[A]s the Vietnam War ground inconclusively on, the institutions that shape our culture were one by one and bit by bit converting to the "faith in America the ugly." By now, indeed, in the world of the arts, in the universities, in the major media of news and entertainment, and even in some of the mainstream churches, that faith had become the regnant orthodoxy.But it would be a great mistake to suppose that the influence of these sectors of the culture was limited to their inhabitants. John Maynard Keynes once said that "practical men who believe themselves to be quite exempt from any intellectual influences, are usually the slaves of some defunct economist." Keynes was referring specifically to businessmen. But bureaucrats and administrators are subject to the same rule, though they tend to be the slaves not of economists, but of historians and sociologists and philosophers and novelists who may be very much alive even when their ideas have, or should have, become defunct.
Nor is it necessary for the "practical men" to have studied the works in question, or even ever to have heard of their authors.

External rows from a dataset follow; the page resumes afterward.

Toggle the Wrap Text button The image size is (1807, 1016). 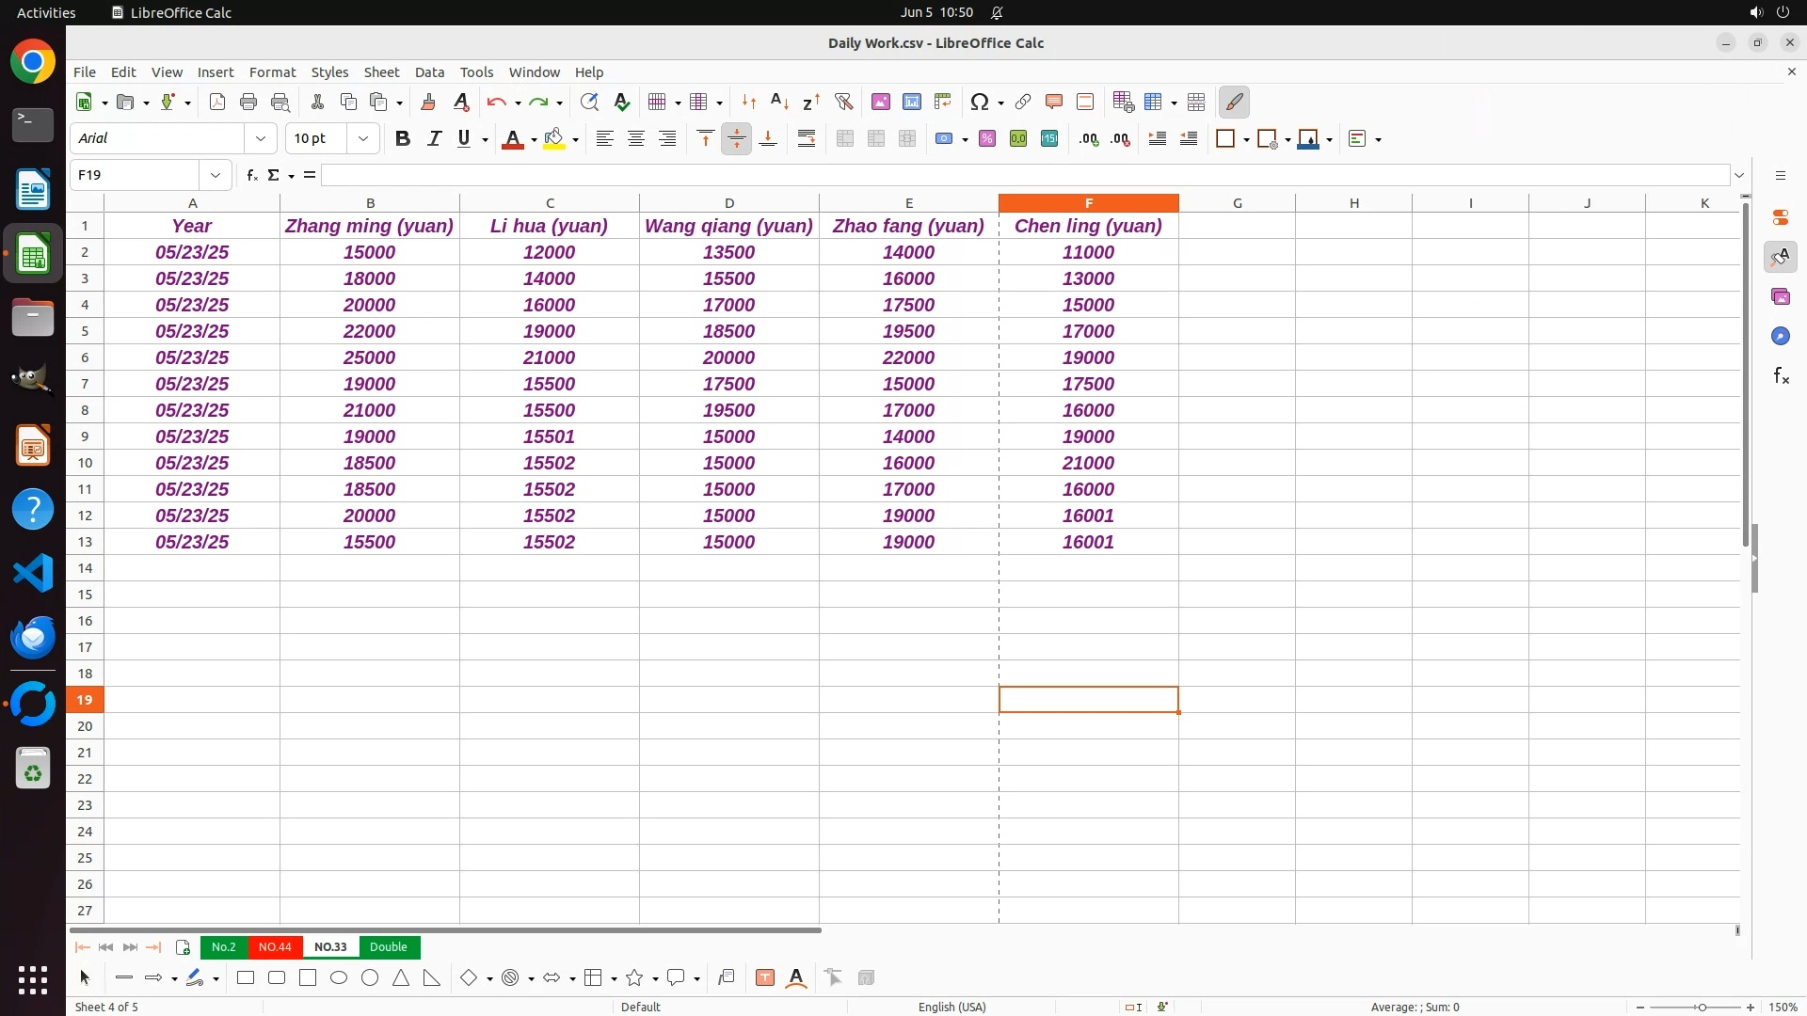coord(807,139)
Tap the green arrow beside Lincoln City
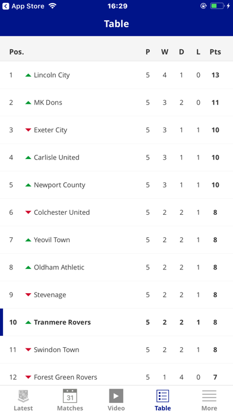 tap(29, 75)
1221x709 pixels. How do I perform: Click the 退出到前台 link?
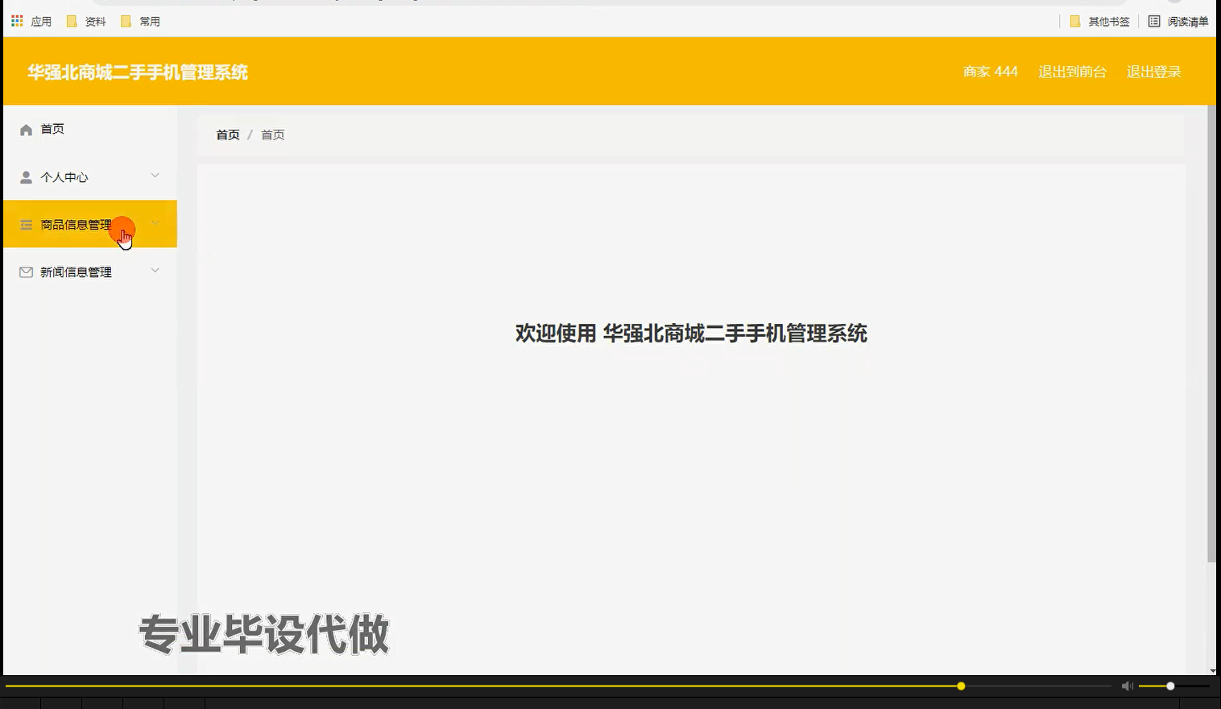click(1072, 72)
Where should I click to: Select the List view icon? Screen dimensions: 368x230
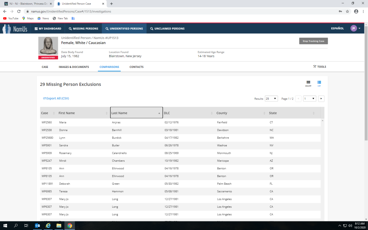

All they need do is read the New York Times, or switch on their television sets, or go to the movies--and, drip by drip, a more easily assimilable form of the original material is absorbed into their heads and into their nervous systems.
Read the whole thing here.
Of course, some of the nonsense that replaced the old, discredited perspectives wasn't worth learning anyhow. Still, reading much of the commentary in the MSM is like a trip back in time half a century or more. The "ugly" cult Podhoretz references is only part of the problem.